▶ _課題 1_: 画像濃度処理の抜粋から、「更に、本発明では上記のツブレ現象を完全に除去する」から「超えることがないのでツブレ現象は完全に除去できる。」までの部分を一字も変えずに書き出すこと。
▶ _課題 2_:
画像濃度処理の抜粋について、次の問いに答えよ。
(a) 第(7)式のOmaxは何の値か。
(b) 地の濃度Bが低い（白い）所で、黒くする変化f(B;V)は相対的にどうなるか。
(c) f(B;V)は、Vの負の領域でVについてどのような形とされるか。
▶ _課題 3_: 画像濃度処理の抜粋を、最後の文の次から書き継ぐこと。

▶ _抜粋_:
====

P(x,y)=B(x,y)+f(B(x,y);V(x,y)) …(1) ここで、f(B;V)は地の濃度分布B(x,y)をパラメ
ータとする変動成分V(x,y)の関数である。なお、上
記の地の濃度分布B(x,y)は、原画像の濃度分布O
(x,y)自身としてもよい。また、f(B;V)はBが一定
であるとき、 V1<V2 …(2) なる値の組に対して f(B;V1)≦f(B;V2) …(3) なる関係を満たす広義の単調増加関数である。Vは変動
成分であるので正負の値をとるが、Bの値によらず f(B;0)=0 …(4) である。そして、Vを一定の正の値としたとき、 B1<B2 …(5) なる値の組に対して、 f(B1;V)/|f(B1;−V)| ≧f(B2;V)/|f(B2;−V)| …(6) なるようにする。第(6)式は地の濃度がB1からB2へ高
くなると、濃度を高める変化f(B;V)は濃度を低める
変化f(B;−V)と比較したとき、相対的に抑制される
方向に向かうことを意味する。この結果、地の濃度Bが
高い(黒い)所では、より黒く変化f(B;V)は相対的
に抑制され、白くする変化f(B;−V)は相対的に強調
される。逆に地の濃度Bが低い(白い)所では、黒くす
る変化f(B;V)は相対的に強調され、より白くする変
化f(B;−V)は相対的に抑制される。こうすると、白
から黒にわたる大きなコントラストを有する辺縁部にお
いて、白い部分をより白くする変化と黒い部分をより黒
くする変化の双方が抑えられることとなり、過大なオー
バーシュートとアンダーシュートが抑えられ、偽輪郭が
緩和される。また、ツブレ現象も緩和できる。
更に、本発明では上記のツブレ現象を完全に除去する
為に、関数f(B;V)に次の性質を付与する。即ち、f
(B;V)はVの正の領域でVについて上に凸、Vの負の
領域でVについて下に凸とする。換言すれば、f(B;
V)のVに関する傾きが、Vの正の領域では広義の単調
減少関数に、Vの負の領域では広義の単調増加関数にす
る。そして、Bを一定にしたとき、Vのとり得る最大値
Vmaxに対して f(B;Vmax)≦Omax−B …(7) を満たし、Vのとり得る最小値Vminに対して f(B;Vmin)≧Omin−B …(8) を満たすようにする。ここで、第(7)式のOmaxは原画
像がとり得る濃度の最大値であり、第(8)式のOminは
原画像がとり得る濃度の最小値である。こうすれば、第
(1),(7),(8)式とf(B;V)の単調増加性よ
り Omin≦P(x,y)≦Omax …(9) となり、画像として再生する際の処理後画像の濃度分布
P(x,y)は原画像がとり得る濃度範囲〔Omin,Omax〕を
超えることがないのでツブレ現象は完全に除去できる。

====

▶ _データ一覧_:
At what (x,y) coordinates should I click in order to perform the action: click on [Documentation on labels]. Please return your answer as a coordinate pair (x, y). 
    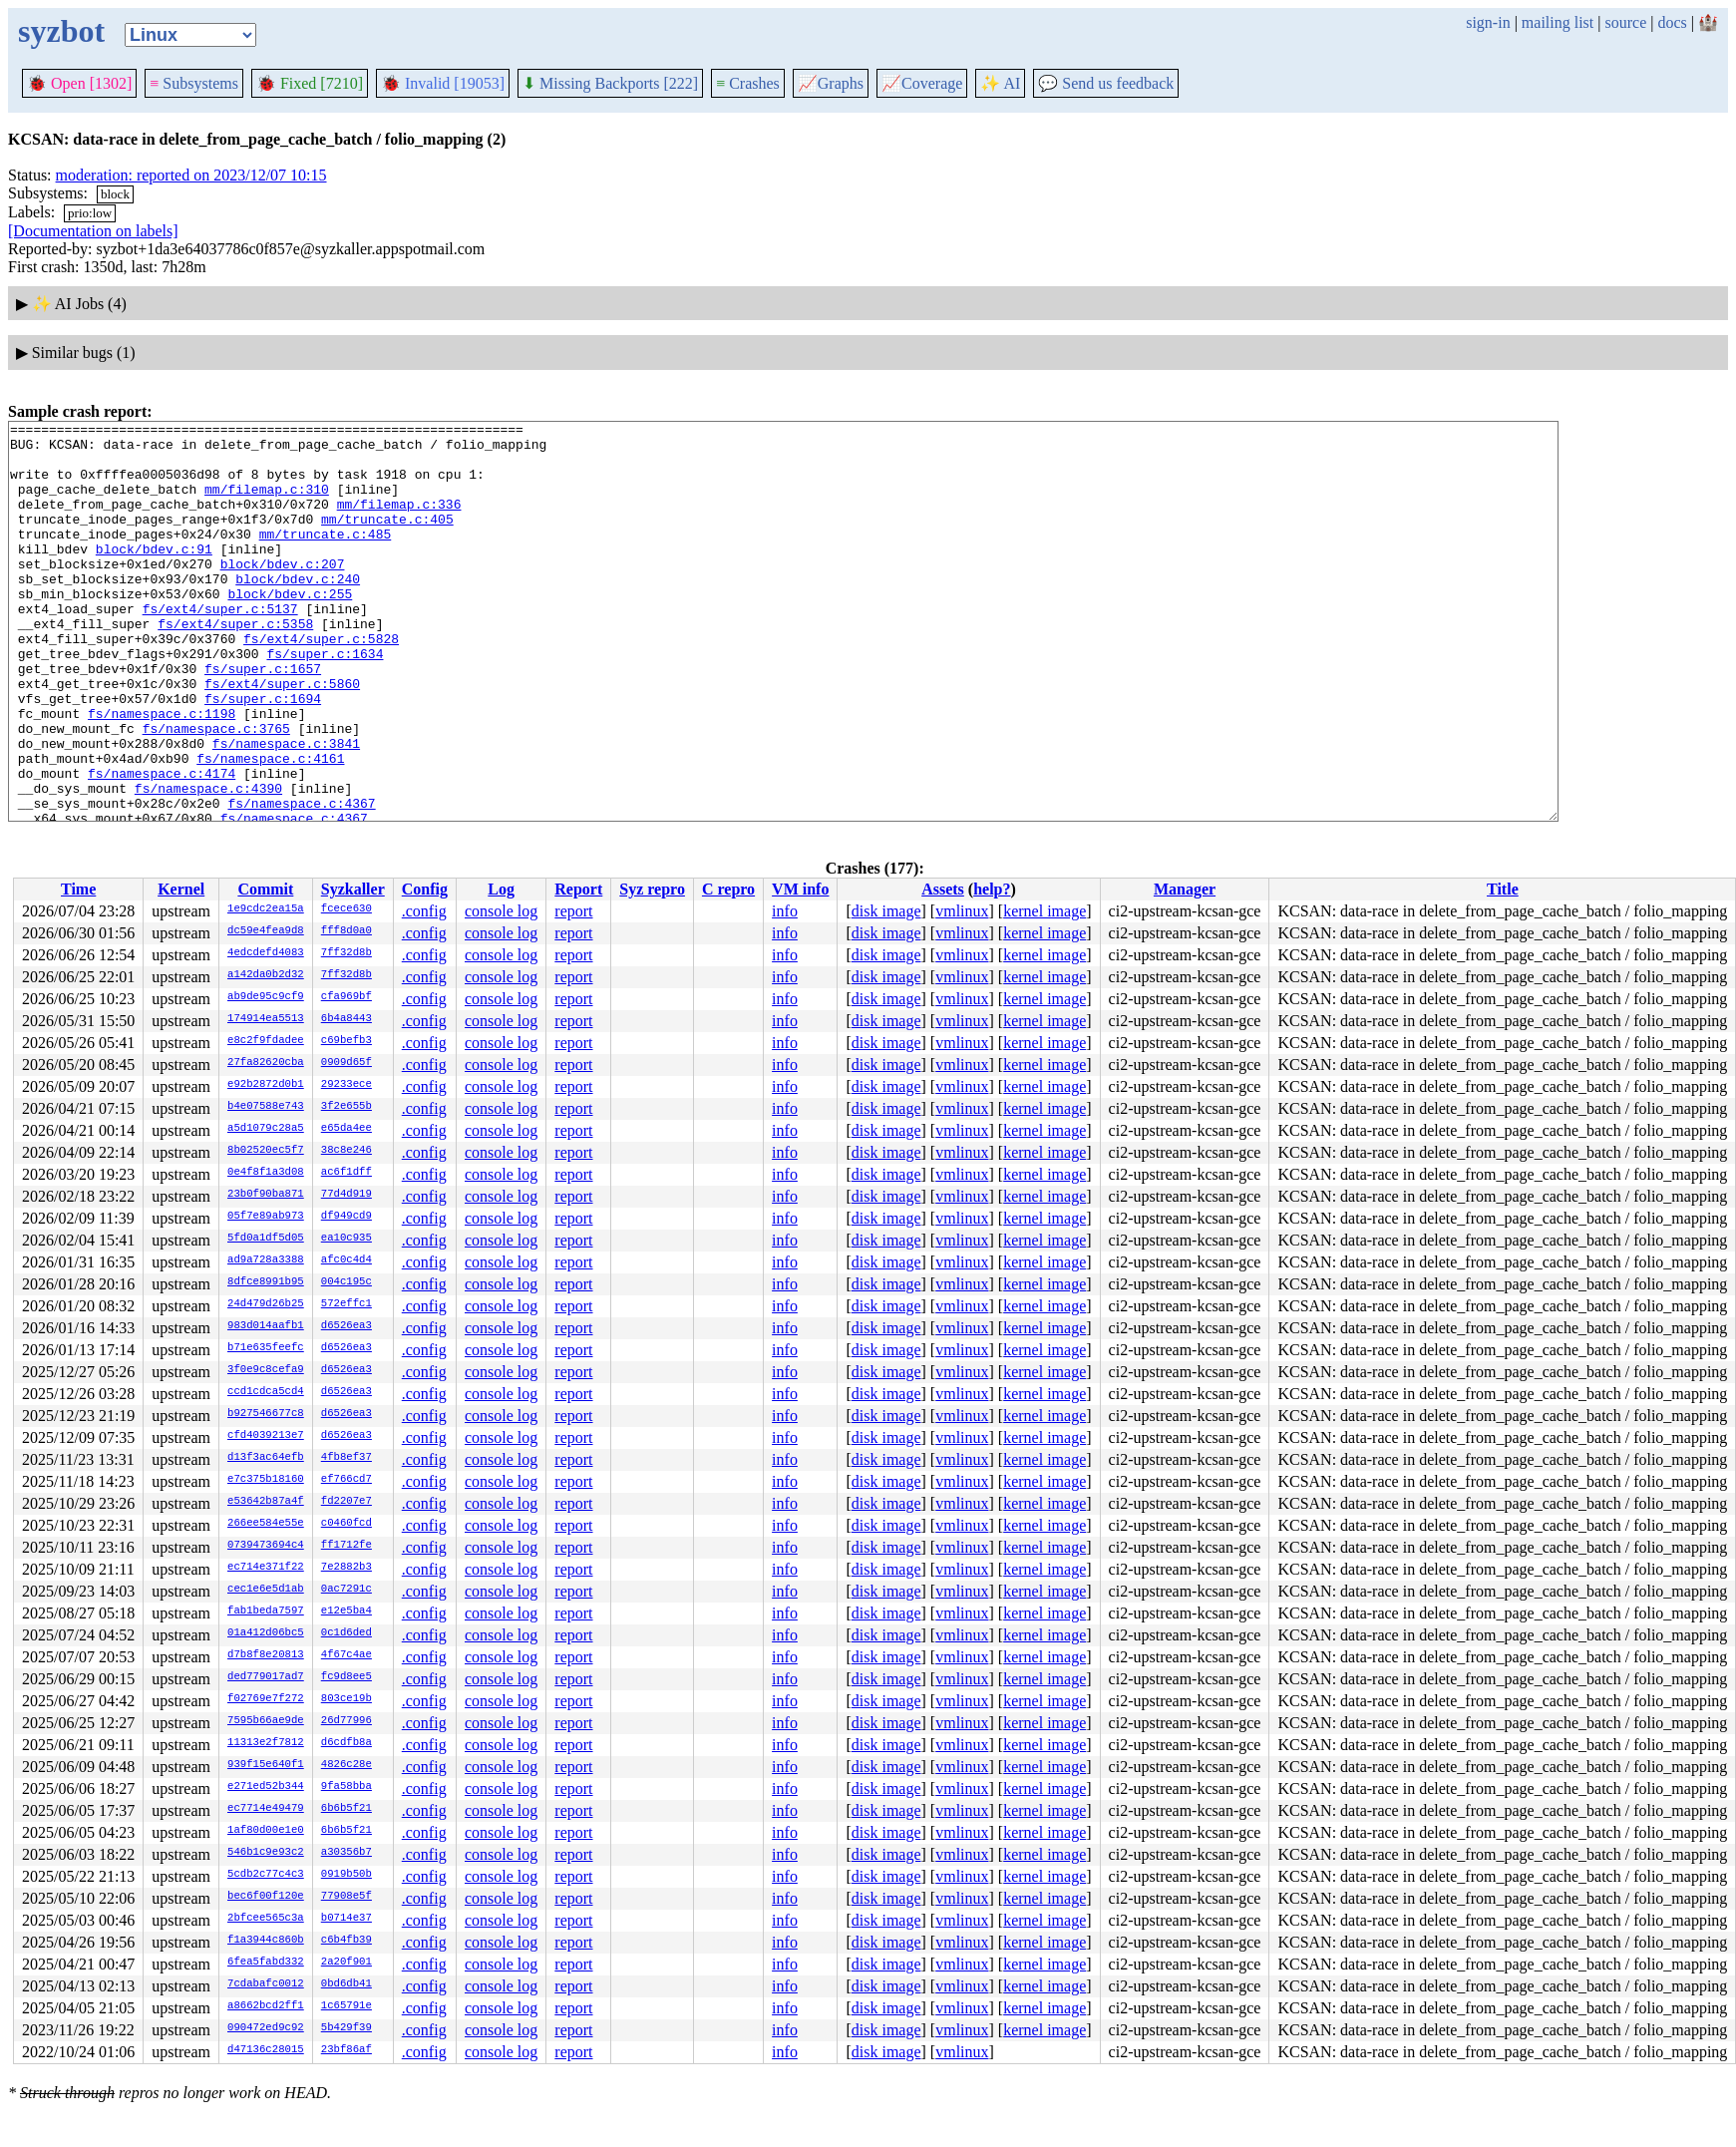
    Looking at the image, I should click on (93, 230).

====

▶ _正解 1_:
更に、本発明では上記のツブレ現象を完全に除去する
為に、関数f(B;V)に次の性質を付与する。即ち、f
(B;V)はVの正の領域でVについて上に凸、Vの負の
領域でVについて下に凸とする。換言すれば、f(B;
V)のVに関する傾きが、Vの正の領域では広義の単調
減少関数に、Vの負の領域では広義の単調増加関数にす
る。そして、Bを一定にしたとき、Vのとり得る最大値
Vmaxに対して f(B;Vmax)≦Omax−B …(7) を満たし、Vのとり得る最小値Vminに対して f(B;Vmin)≧Omin−B …(8) を満たすようにする。ここで、第(7)式のOmaxは原画
像がとり得る濃度の最大値であり、第(8)式のOminは
原画像がとり得る濃度の最小値である。こうすれば、第
(1),(7),(8)式とf(B;V)の単調増加性よ
り Omin≦P(x,y)≦Omax …(9) となり、画像として再生する際の処理後画像の濃度分布
P(x,y)は原画像がとり得る濃度範囲〔Omin,Omax〕を
超えることがないのでツブレ現象は完全に除去できる。

▶ _正解 2_:
(a) 原画像がとり得る濃度の最大値
(b) 相対的に強調される
(c) 下に凸

▶ _正解 3_:
上記の性質を満たす関数f(B;V)として、例えば、
次のようなものが考えられる。即ち、 f(B;V)=(2γ/π)arctan〔(π/2)βV/γ〕
…(10) とし、γをVが正もしくは0の場合は、 γ=Omax−B …(11) とし、Vが負の場合は、 γ=B−Omin …(12) とする。第(10)式において、βは小信号に対する強調
の程度を決定するパラメータであり、arctanはラジアン
単位の逆正接関数であり、πは円周率である。
次に、このように構成された画像処理方法の動作につ
いて、第1図〜第4図を参照して説明する。ここでは、
原画像として第8図に実線の折線で示す一次元画像を例
にとる。まず、第8図に示す濃度変化Aの原画像I1につ
いてマスクサイズCの非鮮鋭マスクで平滑化して第1図
の地の濃度変化Mを得る。第1図には表示媒体の濃度上
限Gと下限Hも一点鎖線で書き込んである。表示媒体の
濃度変動範囲は、通常原画像I1の濃度変動範囲をカバー
するようにとられるので、この上限Gの値を第(11)式
のOmaxに、下限Hの値を第(12)式のOminにする。第8
図の原画像I1から第1図の平滑化画像I2を引いて、第2
図の破線で示す局所的な変動成分Nを得る。第1図の地
の画像の濃度変化M(第(11),(12)式のBに対応)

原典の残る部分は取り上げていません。